El fiscal pide dos años y medio de cárcel al promotor ruso de San Antón

  • El Ministerio Público le atribuye un delito contra la ordenación del territorio y otro de desobediencia · El Ayuntamiento ordenó 15 veces que suspendiera o demoliera obras

La Fiscalía de Málaga pide 18 meses de prisión para el promotor ruso Vladimir Beniachvili por un delito continuado contra la ordenación del territorio, además de otro año de cárcel por desobediencia porque entre 1998 y 2010 desatendió 15 de órdenes del Ayuntamiento de Málaga para que parara las obras que realizaba en Pinares de San Antón y demoliera lo construido en suelo no urbanizable. El escrito de acusación provisional del Ministerio Público relata lo que ha sido el largo pulso que ha mantenido este empresario con la Administración local, desde que el 23 de noviembre de 1998 la entonces alcaldesa, Celia Villalobos, firmara una resolución en la que le ordenaba suspender las obras que ejecutaba por afectar a suelo sujeto a control paisajístico y, por tanto, no urbanizable. Un mes después le abrió el primer procedimiento sancionador.

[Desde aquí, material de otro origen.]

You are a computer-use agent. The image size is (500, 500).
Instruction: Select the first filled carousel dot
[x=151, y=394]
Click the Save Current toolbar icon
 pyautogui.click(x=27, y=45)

Ya no se volvió a oír hablar de lo que hasta entonces se había presentado como el centro hispano ruso de Pinares de San Antón hasta 2002, cuando Beniachvili logró que la Gerencia de Urbanismo le diera permiso para ampliar la vivienda con el fin de agregar garaje, piscina, vestuario y pista de tenis. En septiembre los inspectores de urbanismo comprobaron que las obras no se ajustaban ni al planeamiento ni a la licencia autorizada y en octubre el Ayuntamiento ordenó la demolición de lo que había construido fuera de la legalidad.

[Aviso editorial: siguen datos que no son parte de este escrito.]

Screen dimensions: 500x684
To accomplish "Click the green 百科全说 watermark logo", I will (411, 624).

Además, en enero de 2003 le instó a suspender las obras que ejecutaba en los jardines situados en la zona posterior de la casa. Esta orden se la volvió a repetir en febrero de 2009 y hasta en tres ocasiones (abril de 2005, mayo de 2007 y julio de 2007) le ordenó que las demoliera. Pero al tiempo que desoía los requerimientos municipales, Beniachvili solicitaba nuevas obras al Ayuntamiento. En 2003 presentó un proyecto básico para legalizar una estructura y una alberca para riego, procesado y almacenaje agrícola. El fiscal subraya en el escrito de acusación que trataba de hacer ver que era un proyecto agrícola "a pesar de que solo produce tomillo, romero y palmito, que ni son objeto de procesamiento ni de riego".

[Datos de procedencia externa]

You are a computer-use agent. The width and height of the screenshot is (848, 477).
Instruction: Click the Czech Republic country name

No obstante, en marzo de 2005 Urbanismo le negó la licencia "entre otros motivos por no acreditar el acusado la condición de agricultor". Mientras tanto le instó hasta en tres ocasiones entre 2005 y 2009 a que echara abajo 14 apartamentos, un gimnasio, sauna, salón de belleza y sala de masajes. En febrero de 2009 la Gerencia de Urbanismo descubrió que se estaban realizando más obras, abrió expediente sancionador y ordenó suspender la construcción, lo que no fue óbice para que en mayo de ese año, o sea tres meses después, advirtiera que el promotor había ensanchado el carril de acceso a la finca y que una retroexcavadora estaba realizando un desmonte y "ensanchando la superficie de explanación a unos 3.500 metros", todo ello sin licencia municipal y en suelo no urbanizable. El Ayuntamiento decretó otra suspensión de obras y, al no respetarse, el 18 de mayo de 2009 decidió que se precintaran lo que no impidió que una semana después los inspectores comprobaran "que se sigue construyendo con una máquina y varios operarios en una estructura", lo que dio lugar a otra orden de suspensión y demolición de lo construido, en febrero de 2010.

A finales de 2009 Urbanismo advirtió también que había en marcha "nuevos cuerpos edificatorios sin el preceptivo proyecto de actuación, al tratarse de suelo no urbanizable común de control paisajístico".